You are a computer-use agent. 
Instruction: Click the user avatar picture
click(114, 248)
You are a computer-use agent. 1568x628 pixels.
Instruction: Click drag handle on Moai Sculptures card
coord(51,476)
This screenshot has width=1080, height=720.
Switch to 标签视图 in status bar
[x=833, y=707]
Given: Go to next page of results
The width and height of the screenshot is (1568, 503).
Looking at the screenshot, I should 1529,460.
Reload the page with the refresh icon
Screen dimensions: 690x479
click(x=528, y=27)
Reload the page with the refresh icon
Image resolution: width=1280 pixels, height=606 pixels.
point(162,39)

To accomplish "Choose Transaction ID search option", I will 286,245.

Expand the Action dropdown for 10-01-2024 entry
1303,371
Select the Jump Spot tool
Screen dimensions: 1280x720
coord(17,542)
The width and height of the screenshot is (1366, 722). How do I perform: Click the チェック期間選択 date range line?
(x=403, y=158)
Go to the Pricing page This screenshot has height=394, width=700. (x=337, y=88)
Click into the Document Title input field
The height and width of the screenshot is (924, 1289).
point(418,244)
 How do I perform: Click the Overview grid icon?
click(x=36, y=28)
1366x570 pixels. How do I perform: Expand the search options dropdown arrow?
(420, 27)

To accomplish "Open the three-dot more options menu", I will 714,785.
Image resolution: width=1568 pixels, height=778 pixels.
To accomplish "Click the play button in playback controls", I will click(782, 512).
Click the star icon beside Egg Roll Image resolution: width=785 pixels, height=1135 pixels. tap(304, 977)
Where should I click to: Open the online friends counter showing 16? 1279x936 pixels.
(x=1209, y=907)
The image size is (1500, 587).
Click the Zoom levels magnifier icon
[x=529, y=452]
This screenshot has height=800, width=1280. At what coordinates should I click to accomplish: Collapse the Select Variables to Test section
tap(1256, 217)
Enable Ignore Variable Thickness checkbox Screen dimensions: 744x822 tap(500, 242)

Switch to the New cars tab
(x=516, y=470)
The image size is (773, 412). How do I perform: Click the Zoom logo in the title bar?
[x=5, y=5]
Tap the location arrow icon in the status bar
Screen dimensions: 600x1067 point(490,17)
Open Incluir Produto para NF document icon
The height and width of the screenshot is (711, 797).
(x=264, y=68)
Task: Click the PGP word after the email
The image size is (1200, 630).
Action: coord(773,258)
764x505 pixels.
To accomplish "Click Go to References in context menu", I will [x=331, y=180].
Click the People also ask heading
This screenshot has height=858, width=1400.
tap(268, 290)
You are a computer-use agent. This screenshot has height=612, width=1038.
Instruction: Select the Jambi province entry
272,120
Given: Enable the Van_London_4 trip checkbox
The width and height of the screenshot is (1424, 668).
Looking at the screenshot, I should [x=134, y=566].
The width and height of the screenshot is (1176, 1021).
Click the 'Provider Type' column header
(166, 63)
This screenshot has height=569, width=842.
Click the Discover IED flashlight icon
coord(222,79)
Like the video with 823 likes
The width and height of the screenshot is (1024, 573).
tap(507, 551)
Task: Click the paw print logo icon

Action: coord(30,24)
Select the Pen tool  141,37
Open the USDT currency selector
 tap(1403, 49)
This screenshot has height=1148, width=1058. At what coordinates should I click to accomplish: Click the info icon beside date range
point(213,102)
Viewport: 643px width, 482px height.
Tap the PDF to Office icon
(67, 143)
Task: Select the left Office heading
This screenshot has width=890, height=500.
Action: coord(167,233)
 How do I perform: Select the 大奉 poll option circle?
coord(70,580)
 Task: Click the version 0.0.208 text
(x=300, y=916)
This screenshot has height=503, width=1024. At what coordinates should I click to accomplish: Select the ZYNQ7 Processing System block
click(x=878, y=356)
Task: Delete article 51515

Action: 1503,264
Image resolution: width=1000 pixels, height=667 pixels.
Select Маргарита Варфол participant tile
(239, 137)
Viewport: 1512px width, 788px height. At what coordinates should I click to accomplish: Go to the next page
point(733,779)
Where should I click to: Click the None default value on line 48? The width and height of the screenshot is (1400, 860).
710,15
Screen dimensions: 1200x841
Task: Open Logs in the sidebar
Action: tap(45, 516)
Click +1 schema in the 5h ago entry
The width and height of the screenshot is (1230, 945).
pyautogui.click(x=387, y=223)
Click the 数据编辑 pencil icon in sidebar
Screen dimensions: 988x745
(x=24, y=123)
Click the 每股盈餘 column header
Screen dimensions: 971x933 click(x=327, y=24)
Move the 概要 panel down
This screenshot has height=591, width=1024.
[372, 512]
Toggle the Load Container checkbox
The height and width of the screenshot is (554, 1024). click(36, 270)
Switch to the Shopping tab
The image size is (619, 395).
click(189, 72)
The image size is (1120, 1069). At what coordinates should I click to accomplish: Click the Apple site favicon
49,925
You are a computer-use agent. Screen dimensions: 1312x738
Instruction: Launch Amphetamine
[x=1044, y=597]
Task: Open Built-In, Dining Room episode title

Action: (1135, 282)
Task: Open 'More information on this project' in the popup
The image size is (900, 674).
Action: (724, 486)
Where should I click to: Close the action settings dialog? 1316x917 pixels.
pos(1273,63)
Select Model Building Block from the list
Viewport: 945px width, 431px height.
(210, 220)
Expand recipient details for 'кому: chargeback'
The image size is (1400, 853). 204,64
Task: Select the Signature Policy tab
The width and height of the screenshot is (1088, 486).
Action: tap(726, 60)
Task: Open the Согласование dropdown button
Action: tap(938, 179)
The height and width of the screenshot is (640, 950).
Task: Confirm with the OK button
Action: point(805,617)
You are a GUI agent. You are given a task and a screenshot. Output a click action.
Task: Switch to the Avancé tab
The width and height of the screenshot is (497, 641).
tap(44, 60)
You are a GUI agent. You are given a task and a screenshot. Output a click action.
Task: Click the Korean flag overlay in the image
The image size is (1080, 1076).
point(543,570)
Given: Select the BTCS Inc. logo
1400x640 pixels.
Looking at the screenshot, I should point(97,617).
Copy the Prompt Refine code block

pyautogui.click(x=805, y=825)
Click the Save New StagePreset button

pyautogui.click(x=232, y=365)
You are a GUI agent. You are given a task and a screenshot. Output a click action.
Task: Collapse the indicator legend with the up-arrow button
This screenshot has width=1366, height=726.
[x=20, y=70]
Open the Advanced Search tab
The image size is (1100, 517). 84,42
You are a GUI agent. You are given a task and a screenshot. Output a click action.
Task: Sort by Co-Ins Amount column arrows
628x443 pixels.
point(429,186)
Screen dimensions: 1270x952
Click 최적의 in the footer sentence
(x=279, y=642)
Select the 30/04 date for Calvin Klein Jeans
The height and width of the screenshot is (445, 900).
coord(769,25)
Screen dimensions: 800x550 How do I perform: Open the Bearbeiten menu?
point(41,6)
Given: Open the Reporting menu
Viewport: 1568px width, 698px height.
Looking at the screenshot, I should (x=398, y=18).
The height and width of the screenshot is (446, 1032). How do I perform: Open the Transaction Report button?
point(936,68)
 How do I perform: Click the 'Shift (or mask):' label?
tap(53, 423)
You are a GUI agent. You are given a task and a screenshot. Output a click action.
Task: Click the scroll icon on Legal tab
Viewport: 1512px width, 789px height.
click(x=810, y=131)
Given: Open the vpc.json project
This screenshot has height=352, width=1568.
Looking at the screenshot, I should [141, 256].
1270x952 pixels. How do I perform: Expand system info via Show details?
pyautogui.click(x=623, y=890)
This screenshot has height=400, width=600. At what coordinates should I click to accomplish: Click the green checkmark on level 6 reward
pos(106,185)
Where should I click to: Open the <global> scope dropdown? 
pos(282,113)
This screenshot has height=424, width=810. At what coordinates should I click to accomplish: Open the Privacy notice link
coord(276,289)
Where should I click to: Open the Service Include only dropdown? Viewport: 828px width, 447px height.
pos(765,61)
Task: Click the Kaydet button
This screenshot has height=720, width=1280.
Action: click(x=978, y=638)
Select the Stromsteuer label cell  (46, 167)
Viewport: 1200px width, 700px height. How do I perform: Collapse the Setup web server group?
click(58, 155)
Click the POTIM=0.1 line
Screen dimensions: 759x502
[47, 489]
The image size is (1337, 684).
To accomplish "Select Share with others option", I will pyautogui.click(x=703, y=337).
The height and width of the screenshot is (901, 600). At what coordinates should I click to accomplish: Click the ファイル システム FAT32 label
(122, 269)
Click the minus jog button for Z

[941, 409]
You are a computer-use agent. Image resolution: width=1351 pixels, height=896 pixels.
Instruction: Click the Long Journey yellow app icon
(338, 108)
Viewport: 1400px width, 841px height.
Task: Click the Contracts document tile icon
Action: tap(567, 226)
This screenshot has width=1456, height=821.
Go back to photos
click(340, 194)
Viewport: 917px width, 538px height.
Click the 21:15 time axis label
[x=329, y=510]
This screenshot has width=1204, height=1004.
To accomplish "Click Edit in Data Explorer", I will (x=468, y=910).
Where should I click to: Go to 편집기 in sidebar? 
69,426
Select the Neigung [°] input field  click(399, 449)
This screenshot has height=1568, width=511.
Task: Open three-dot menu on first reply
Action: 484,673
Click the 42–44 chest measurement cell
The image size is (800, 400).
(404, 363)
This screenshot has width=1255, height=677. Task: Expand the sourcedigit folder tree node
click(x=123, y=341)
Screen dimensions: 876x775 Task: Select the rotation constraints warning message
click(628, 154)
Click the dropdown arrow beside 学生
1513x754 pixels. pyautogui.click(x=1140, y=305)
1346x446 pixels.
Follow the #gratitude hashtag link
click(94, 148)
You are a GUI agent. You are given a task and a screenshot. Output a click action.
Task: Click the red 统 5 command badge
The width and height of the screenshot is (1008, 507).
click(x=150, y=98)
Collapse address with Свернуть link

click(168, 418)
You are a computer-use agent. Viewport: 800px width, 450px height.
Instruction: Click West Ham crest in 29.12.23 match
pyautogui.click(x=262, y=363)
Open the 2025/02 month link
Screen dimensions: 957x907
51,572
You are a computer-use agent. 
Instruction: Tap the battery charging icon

**ACTION ITEM:** Write out, word for word, the line containing "Click the dropdown arrow beside 学生" and every line after it to the end of the data above.

**RESPONSE TO THIS EXERCISE:**
Click the dropdown arrow beside 学生
1513x754 pixels. pyautogui.click(x=1140, y=305)
1346x446 pixels.
Follow the #gratitude hashtag link
click(94, 148)
You are a GUI agent. You are given a task and a screenshot. Output a click action.
Task: Click the red 统 5 command badge
The width and height of the screenshot is (1008, 507).
click(x=150, y=98)
Collapse address with Свернуть link

click(168, 418)
You are a computer-use agent. Viewport: 800px width, 450px height.
Instruction: Click West Ham crest in 29.12.23 match
pyautogui.click(x=262, y=363)
Open the 2025/02 month link
Screen dimensions: 957x907
51,572
You are a computer-use agent. 
Instruction: Tap the battery charging icon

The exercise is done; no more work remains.